Kutipan Teks:
Golkar Buton Terpecah, Rekomendasi Ketua DPRD Diduga Sarat Nepotisme

Nur Fauzia

Reporter

Selasa, 05 November 2024  /  2:49 pm

Kader Partai Golkar, Abdul Zainuddin Napa. Foto: Ist

BUTON, TELISIK.ID - Persoalan internal Partai Golkar di Kabupaten Buton kian memanas. Meski berhasil meraih suara terbanyak dalam Pemilu 2024 dan berhak menempatkan kadernya di posisi Ketua DPRD, Golkar justru terjerat dalam konflik yang memunculkan dugaan nepotisme dan ketidakberesan administrasi.

Kader Partai Golkar, Abdul Zainuddin Napa, mengungkapkan kepada telisik.id, Golkar memperoleh empat kursi di DPRD Buton dengan perolehan suara terbanyak, yang secara otomatis memberikan hak kepada Golkar untuk menduduki posisi Ketua DPRD.

Pada 11 September 2024, Sekretariat Jenderal Golkar menerbitkan surat rekomendasi yang menetapkan Wa Ode Nurnia, mantan Ketua DPRD, untuk kembali menjabat.

Wa Ode memperoleh 1.882 suara dalam pemilu, dan rekomendasi tersebut disetujui oleh pengurus pusat Golkar.

Namun, pada 12 September 2024, Ketua DPC Golkar Buton, La Bakrie, mengusulkan nama baru, yakni Mararusli Sihaja, yang hanya memperoleh 427 suara, sebagai kandidat Ketua DPRD.

Baca Juga: Dekat dengan Konstituen, Dua Politisi Golkar Terpilih Empat Periode jadi Anggota DPRD Muna

Rekomendasi ini dianggap tidak memenuhi standar administrasi karena tidak mencantumkan nomor surat, tanda tangan sekretaris, serta tujuan yang jelas.

Situasi makin rumit ketika pada 26 September 2024, Menteri Investasi sekaligus Ketua Umum Partai Golkar, Bahlil Lahadalia, mengeluarkan rekomendasi baru yang mencalonkan Yuliadin, dengan 1.204 suara, untuk jabatan tersebut.

Soal:
Jawablah pertanyaan berikut berdasarkan berita tentang Golkar Buton di atas.
(a) Berapa kursi yang diperoleh Golkar di DPRD Buton?
(b) Berapa suara yang diperoleh Mararusli Sihaja?
(c) Siapa yang dicalonkan dalam rekomendasi Bahlil Lahadalia pada 26 September 2024?

Daftar Data:
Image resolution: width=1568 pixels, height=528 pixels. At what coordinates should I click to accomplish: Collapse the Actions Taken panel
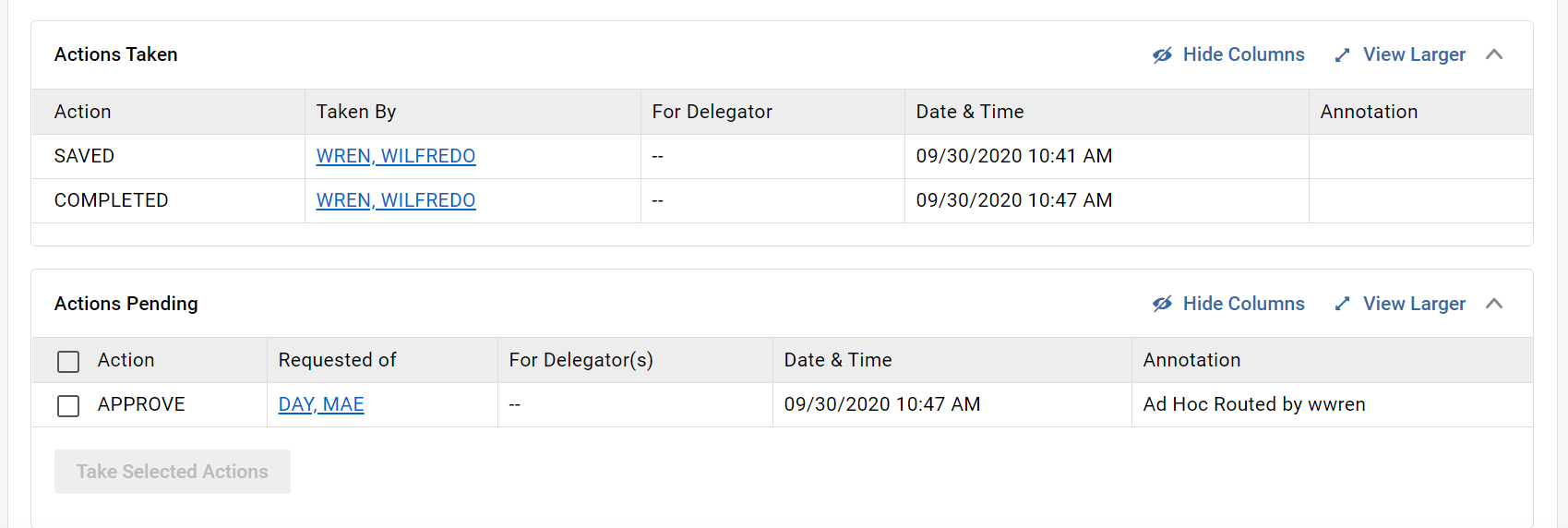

...

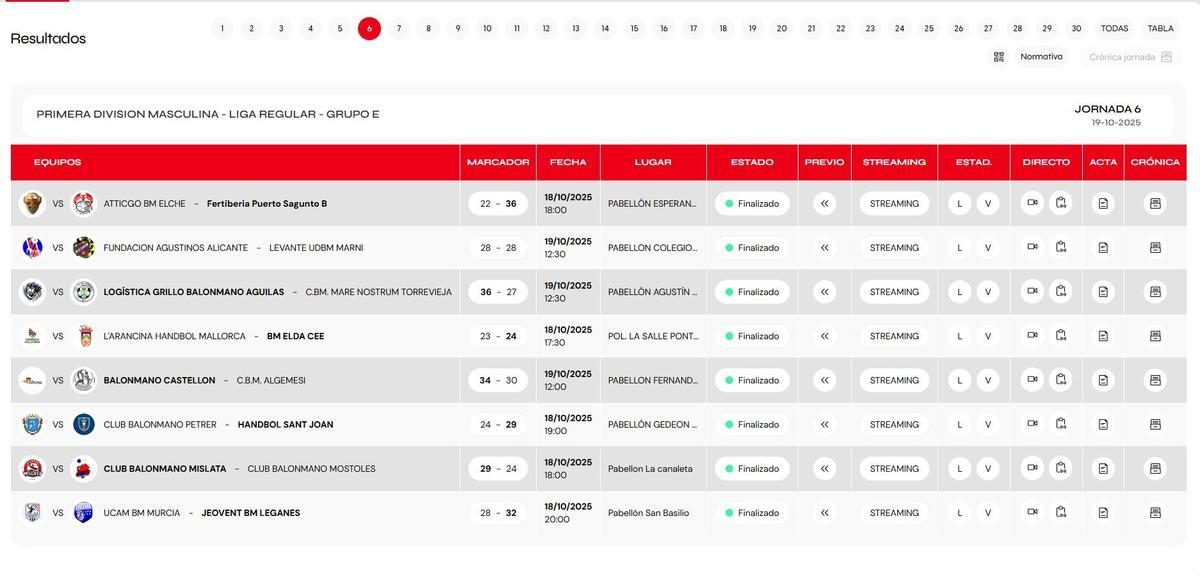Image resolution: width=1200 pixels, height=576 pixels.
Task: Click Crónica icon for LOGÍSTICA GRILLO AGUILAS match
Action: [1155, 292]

Jawaban:
(a) Empat kursi.
(b) 427 suara.
(c) Yuliadin.